Marie Arcanthe tue sa tante pour l'argent: "Mo demann mo fami ek zenfan mo matante pardon"

Le procès intenté à Marie Natacha Véronique Arcanthe pour meurtre a pris fin le vendredi 31 janvier, en cour d’assises. Cette jeune femme de 34 ans est accusée d’avoir tué sa tante Marie Ginette Samuel, âgée de 70 ans. Drame survenu le 8 novembre 2017, à Cité Richelieu, Petite-Rivière. Le juge Benjamin Marie Joseph a mis la sentence en délibéré.

Marie Natacha Véronique Arcanthe a plaidé coupable et était représentée par Me Ali Hajee Abdoula. La poursuite était assurée par Me Azam Neerooa, assistant du Directeur des poursuites publiques, assisté par Me Yusra Nathire Beebeejaun, State Counsel.

Le vendredi 31 janvier 2020, les dépositions de Marie Natacha Véronique Arcanthe ont été lues et produites en cour. Dans un premier temps, elle avait nié toute participation dans cette affaire. C’est après avoir été confronté à des preuves scientifiques qu’elle a fait des aveux. En effet, son ADN avait été relevé sur les lieux du crime.

La jeune femme a déclaré que c’est la peur d’être dénoncée par sa tante qui l’a poussée à cet acte. Dans ses aveux, Marie Natacha Véronique Arcanthe a affirmé qu’elle rencontrait des difficultés financières. Elle a fait main basse sur une somme de Rs 10 000 après avoir commis le meurtre.

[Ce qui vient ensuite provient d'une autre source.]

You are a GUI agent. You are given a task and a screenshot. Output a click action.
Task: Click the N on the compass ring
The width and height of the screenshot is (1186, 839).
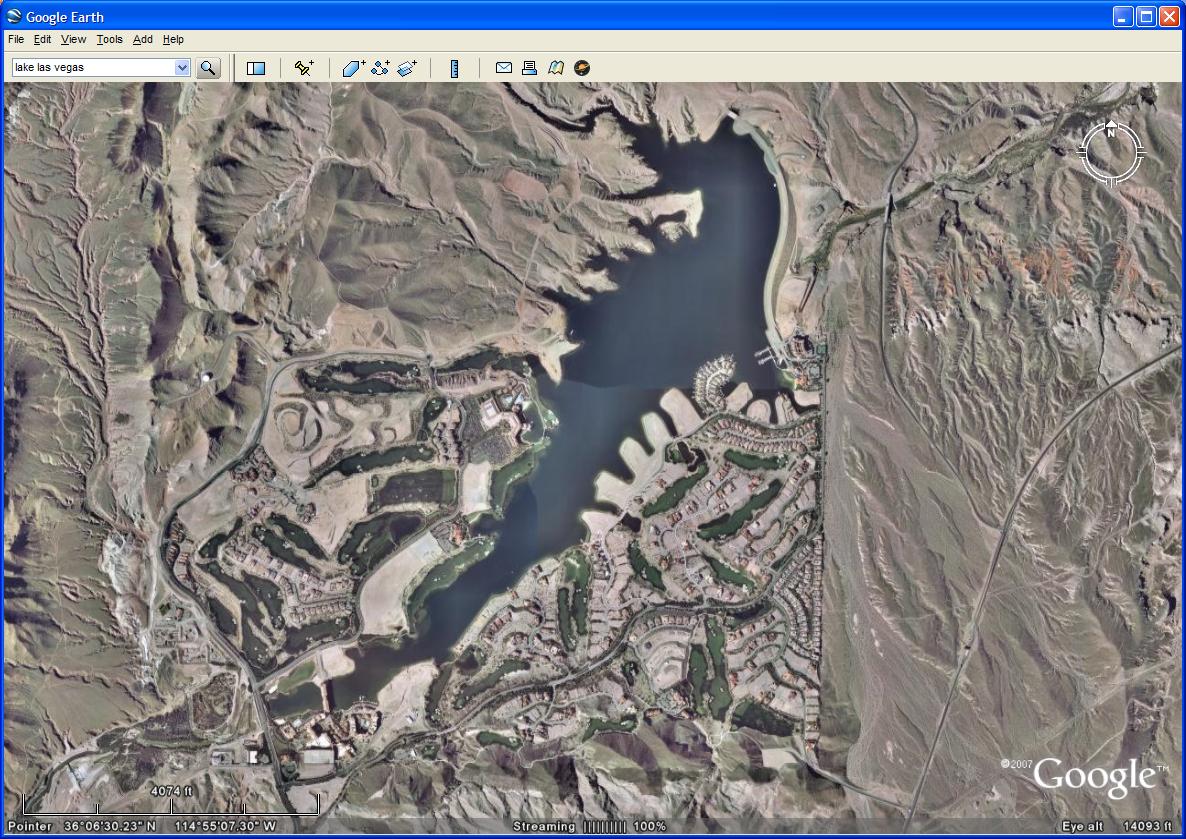pyautogui.click(x=1111, y=132)
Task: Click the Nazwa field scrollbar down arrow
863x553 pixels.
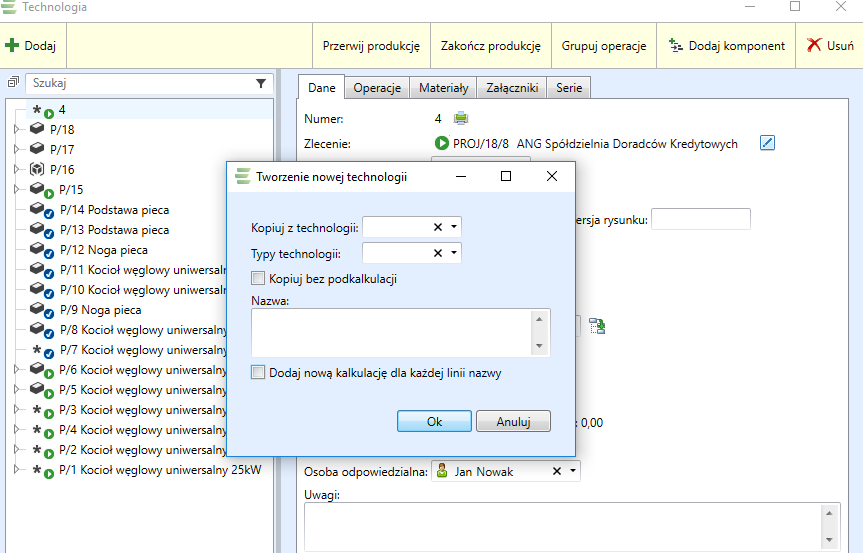Action: tap(541, 346)
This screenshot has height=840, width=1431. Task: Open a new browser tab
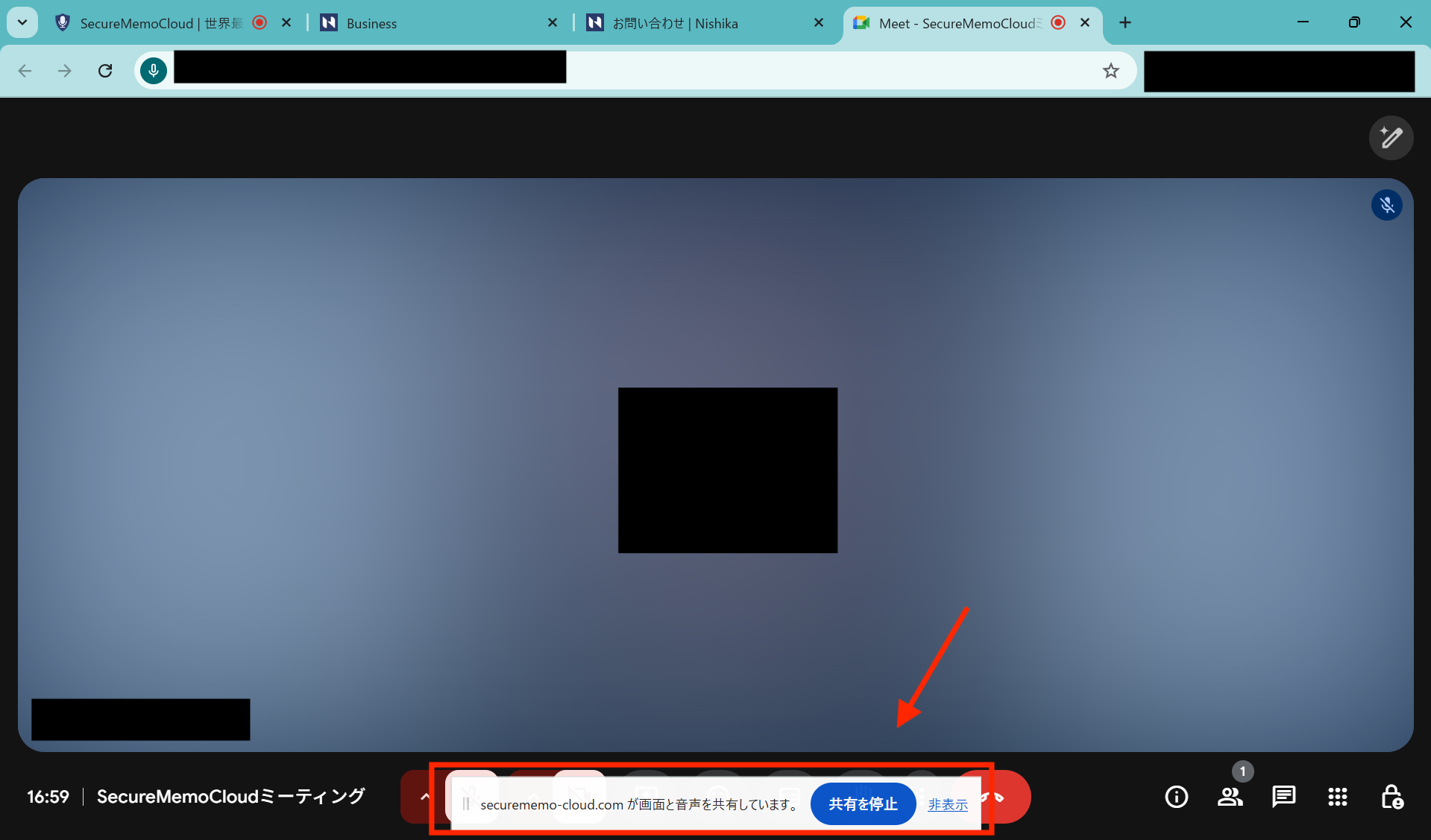[x=1125, y=22]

La victime, âgée de 70 ans, a été tuée à coups de couteau. Elle avait été retrouvée gisant dans une mare de sang.Lors des plaidoiries, Me Azam Neerooa a soutenu qu’une peine de prison variant entre 25 à 38 ans serait appropriée dans cette affaire, en raison des circonstances aggravantes. Mais aussi du fait que c’est une vieille personne vulnérable qui a été tuée. Me Ali Hajee Abdoula a, quant à lui, plaidé pour une peine de prison variant entre 23 à 27 ans pour sa cliente.